Input data:

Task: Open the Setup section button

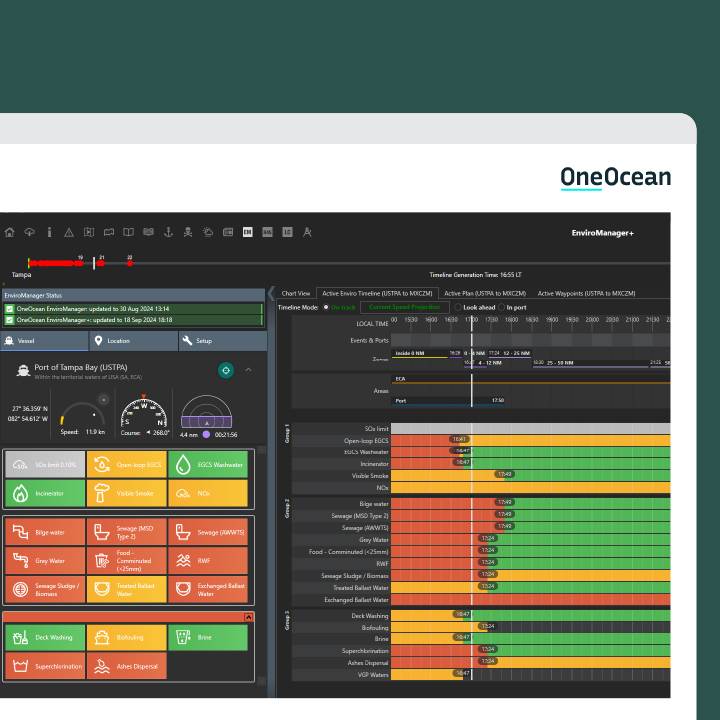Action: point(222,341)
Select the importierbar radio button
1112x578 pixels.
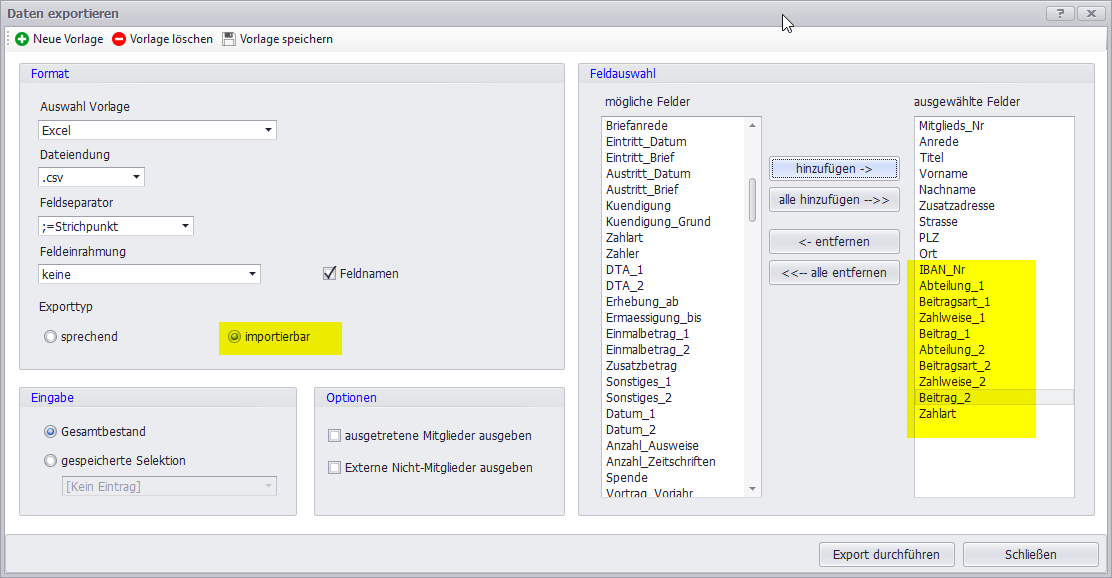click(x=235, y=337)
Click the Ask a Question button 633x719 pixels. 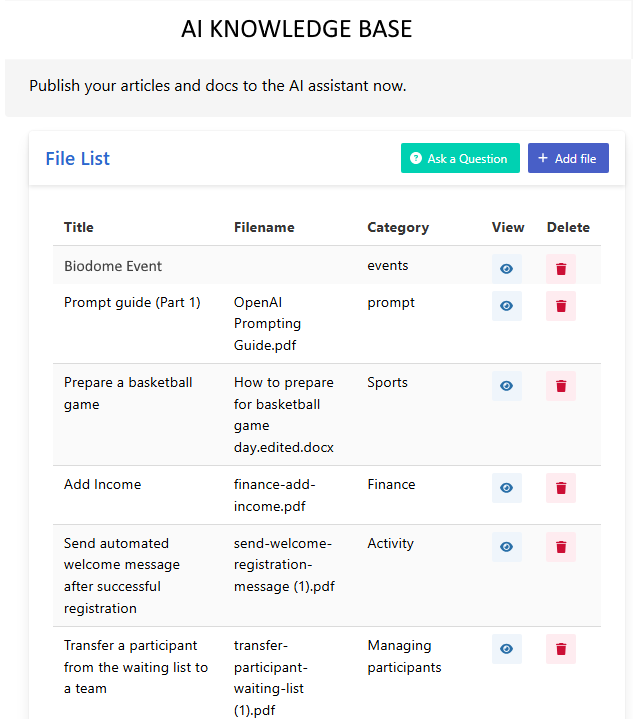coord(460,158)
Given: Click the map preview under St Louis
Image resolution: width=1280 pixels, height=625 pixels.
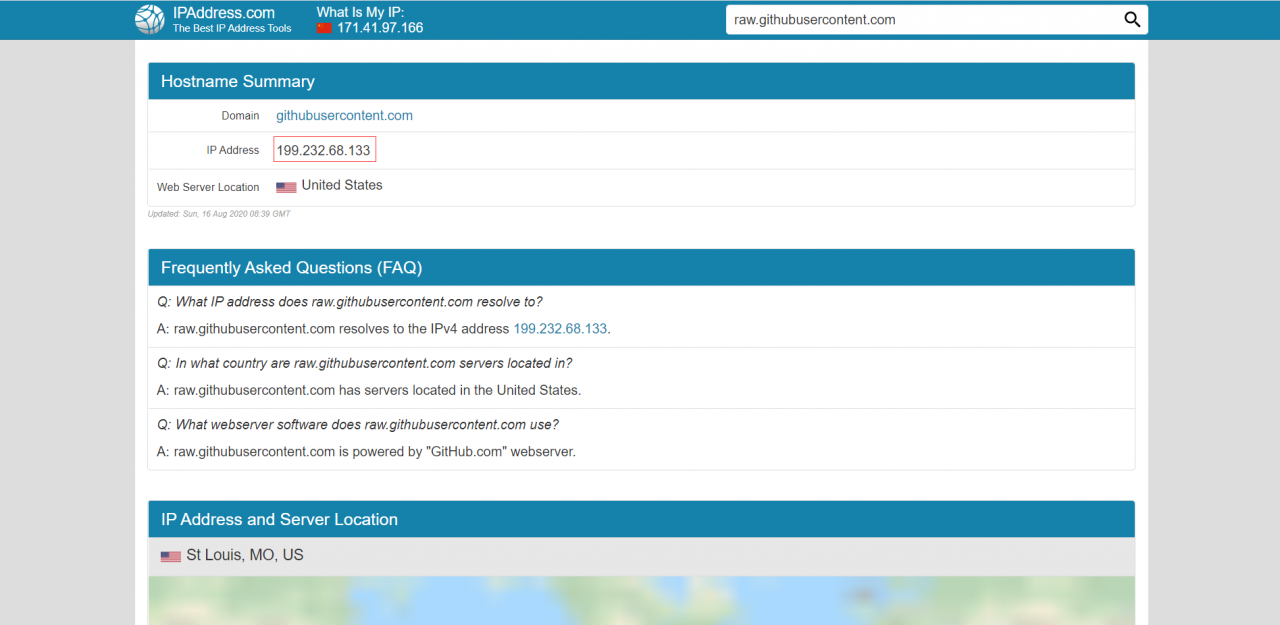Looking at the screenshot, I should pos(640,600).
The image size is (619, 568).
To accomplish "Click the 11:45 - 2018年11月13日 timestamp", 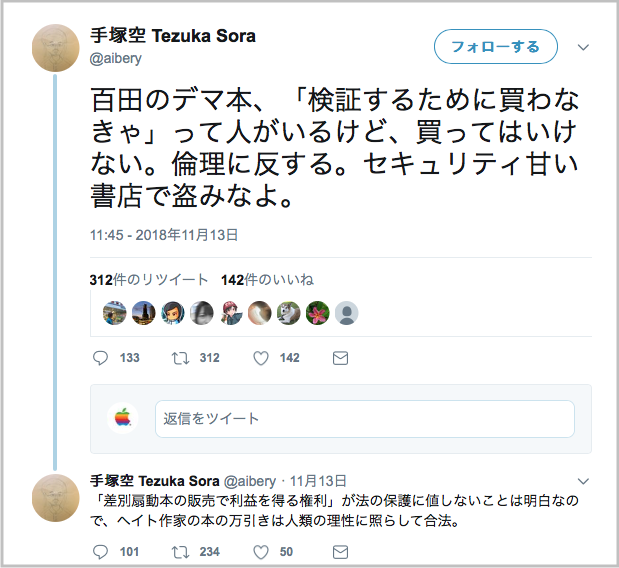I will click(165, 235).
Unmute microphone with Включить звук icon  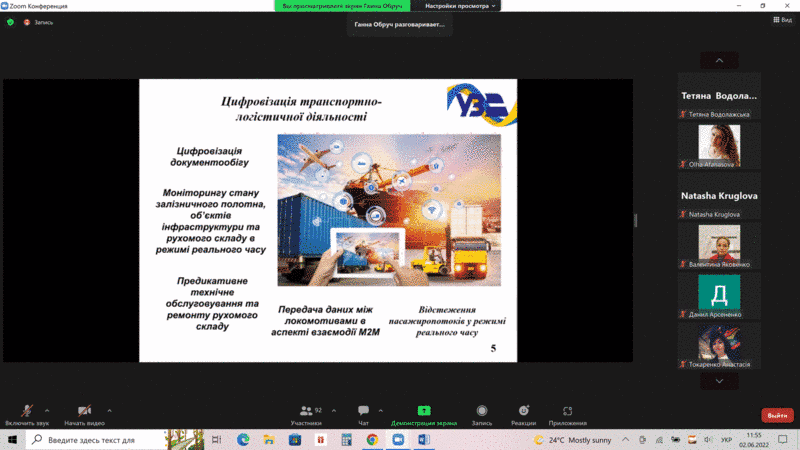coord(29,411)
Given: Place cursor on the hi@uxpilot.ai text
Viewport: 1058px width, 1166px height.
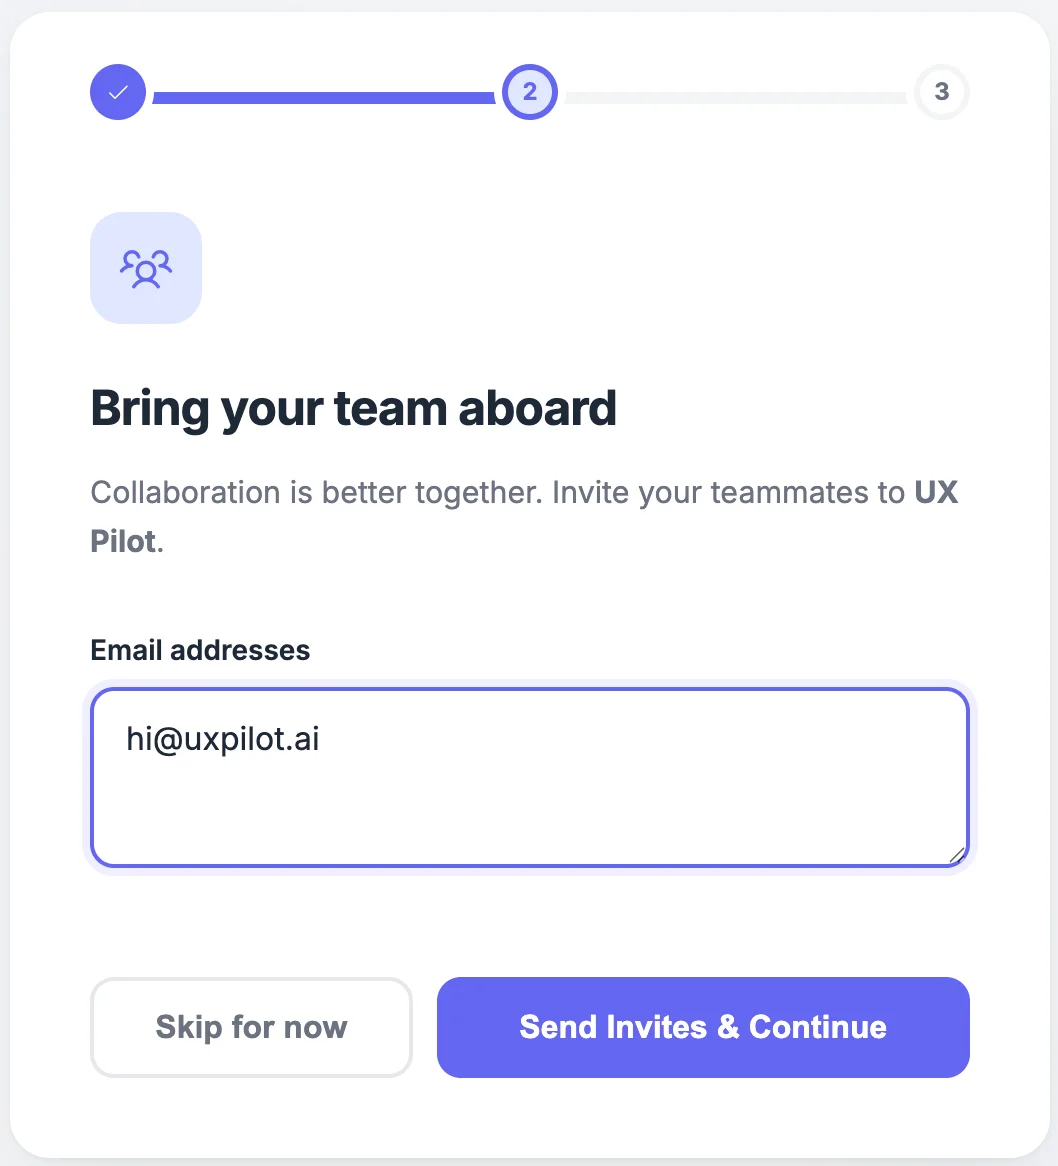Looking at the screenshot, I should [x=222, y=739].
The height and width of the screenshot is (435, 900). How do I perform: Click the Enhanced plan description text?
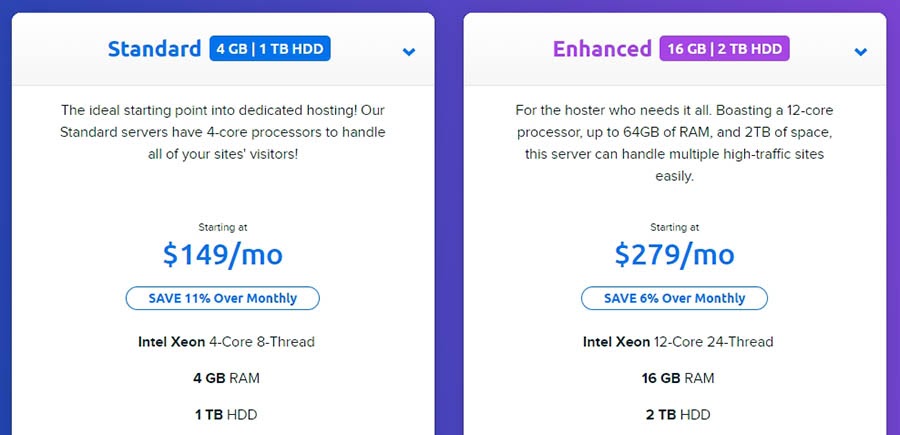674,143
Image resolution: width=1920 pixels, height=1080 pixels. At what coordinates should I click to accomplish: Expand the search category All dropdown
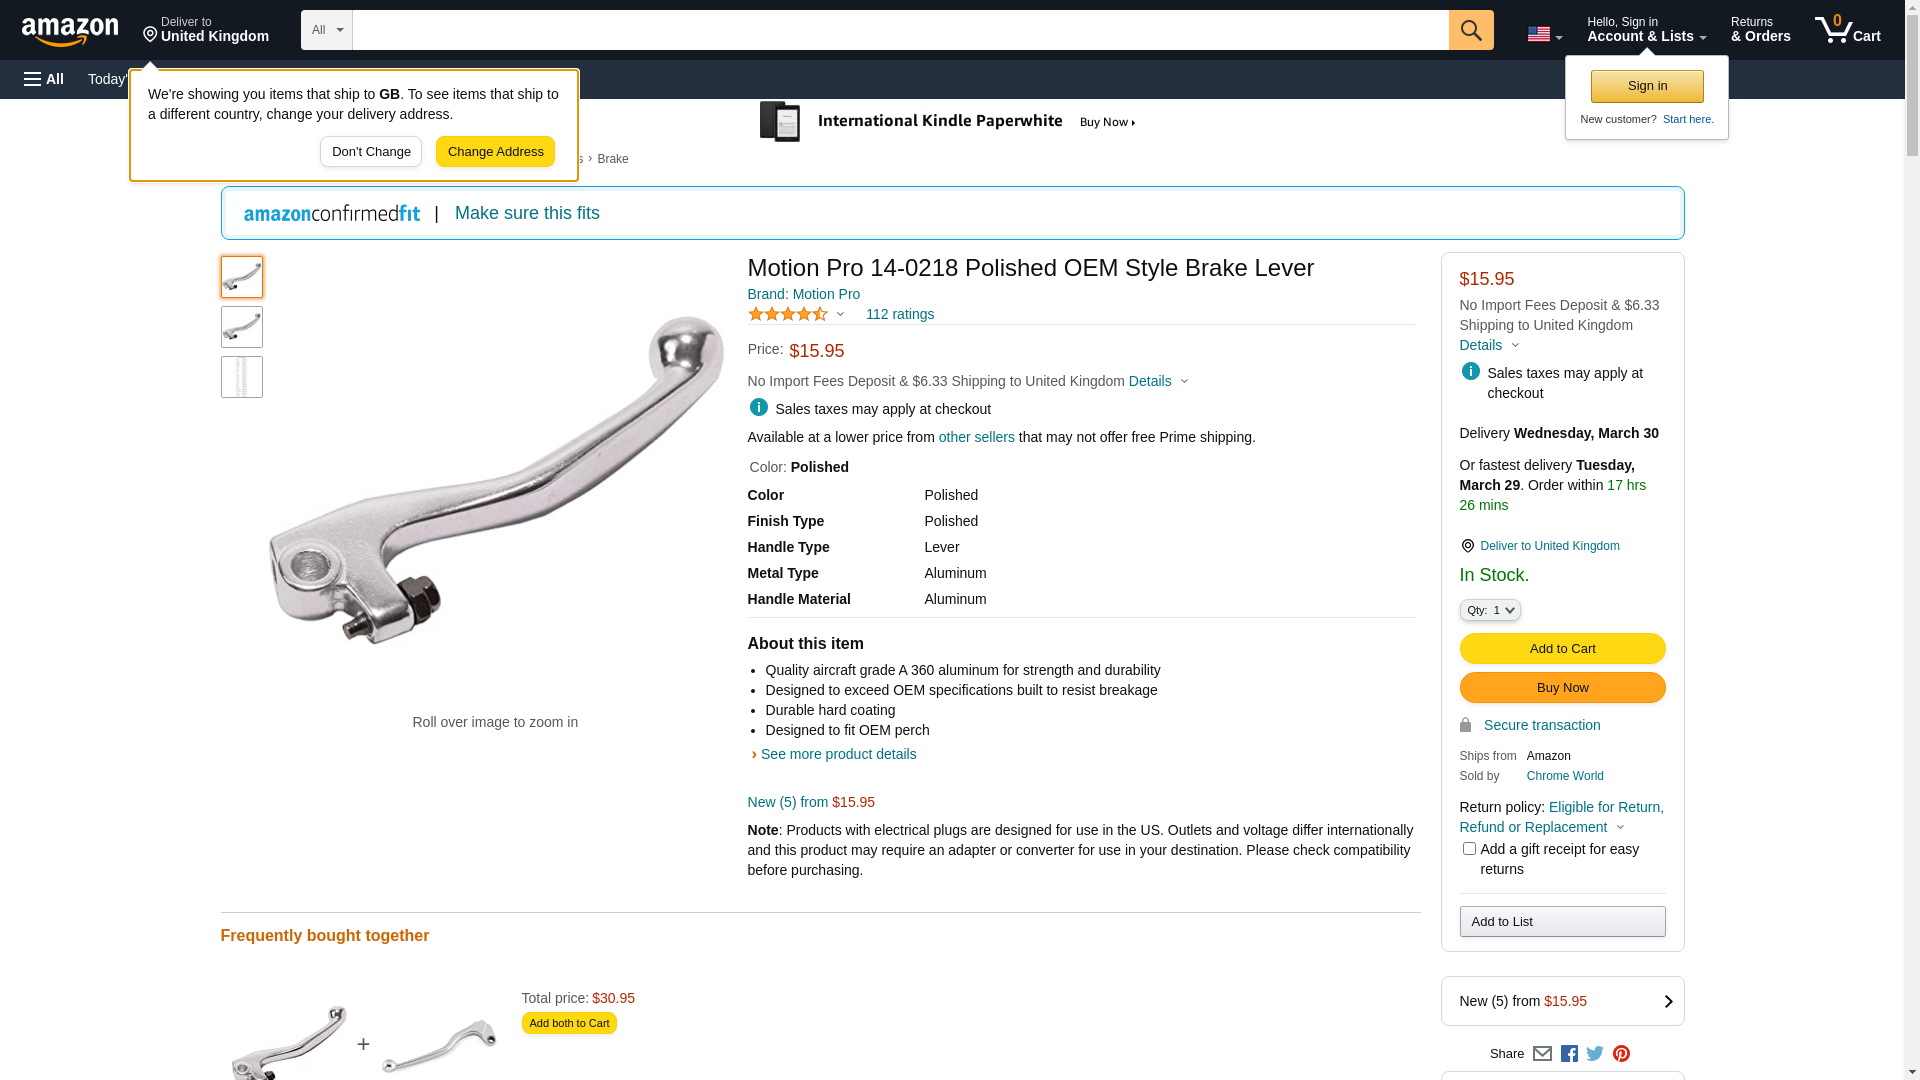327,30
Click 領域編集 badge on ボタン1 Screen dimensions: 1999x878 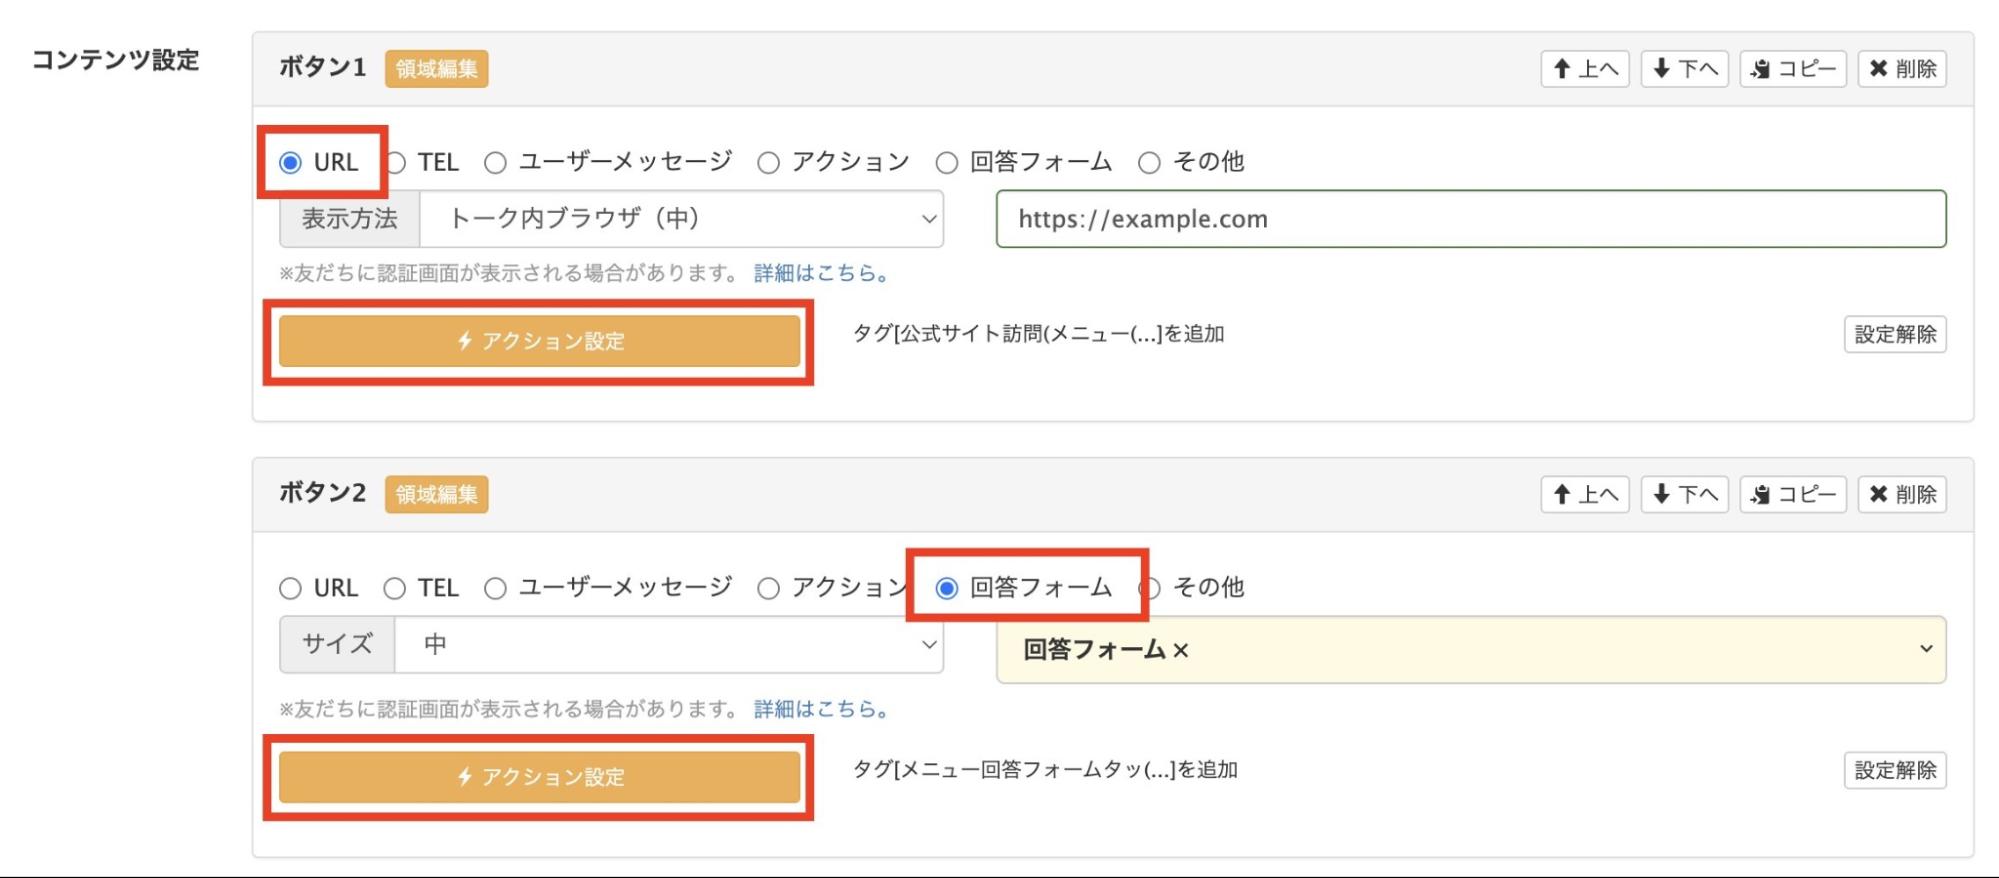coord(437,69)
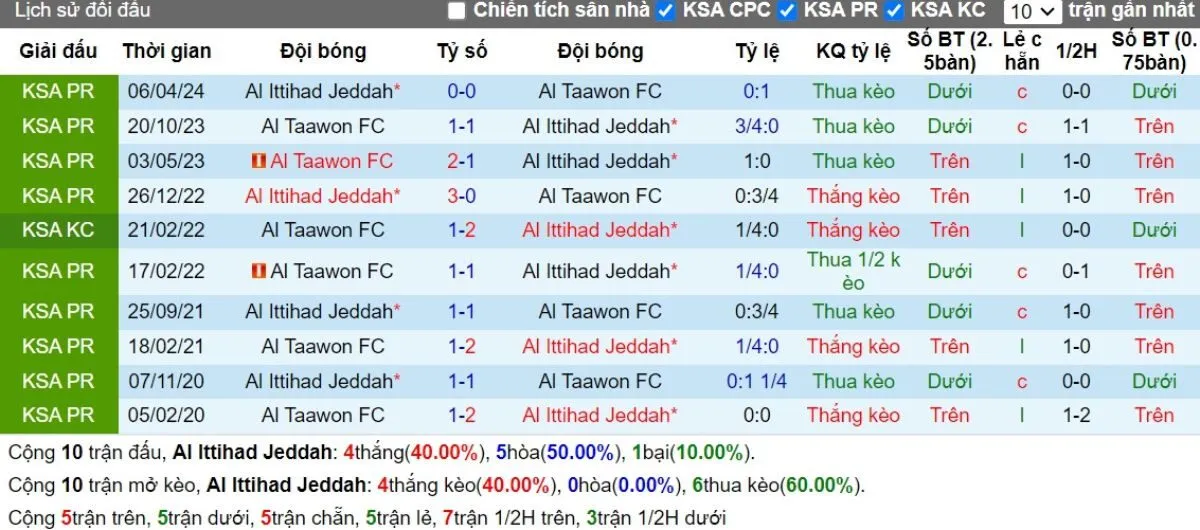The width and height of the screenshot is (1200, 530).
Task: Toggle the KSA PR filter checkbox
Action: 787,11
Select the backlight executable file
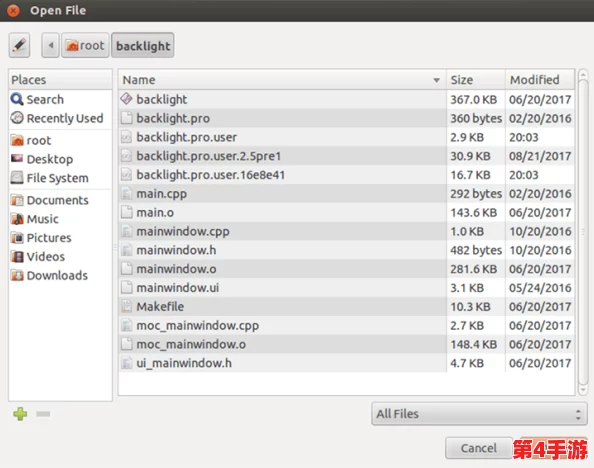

Problem statement: Indicate how many lines in the records above include the word "Given", giving no other content.

Task result: 2